Job |
Lay out the records between the lines holding "Click Watford club badge icon" and "[x=13, y=162]", inclusive, as a two-column CSV with the columns request and answer. Give one row per request, with its text and its answer each in a single quoted field and line breaks turned into spaces.

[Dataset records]
>>>>>

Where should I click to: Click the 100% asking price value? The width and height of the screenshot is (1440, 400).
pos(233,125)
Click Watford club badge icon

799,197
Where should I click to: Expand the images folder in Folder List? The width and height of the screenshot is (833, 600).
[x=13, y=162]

<<<<<
>>>>>

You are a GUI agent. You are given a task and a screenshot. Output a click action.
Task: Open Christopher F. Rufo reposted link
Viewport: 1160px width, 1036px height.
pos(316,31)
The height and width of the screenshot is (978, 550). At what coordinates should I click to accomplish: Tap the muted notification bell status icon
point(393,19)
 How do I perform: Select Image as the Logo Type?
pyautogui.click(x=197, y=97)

<<<<<

Written response |
request,answer
"Click Watford club badge icon","799,197"
"Where should I click to: Expand the images folder in Folder List? The width and height of the screenshot is (833, 600).","[x=13, y=162]"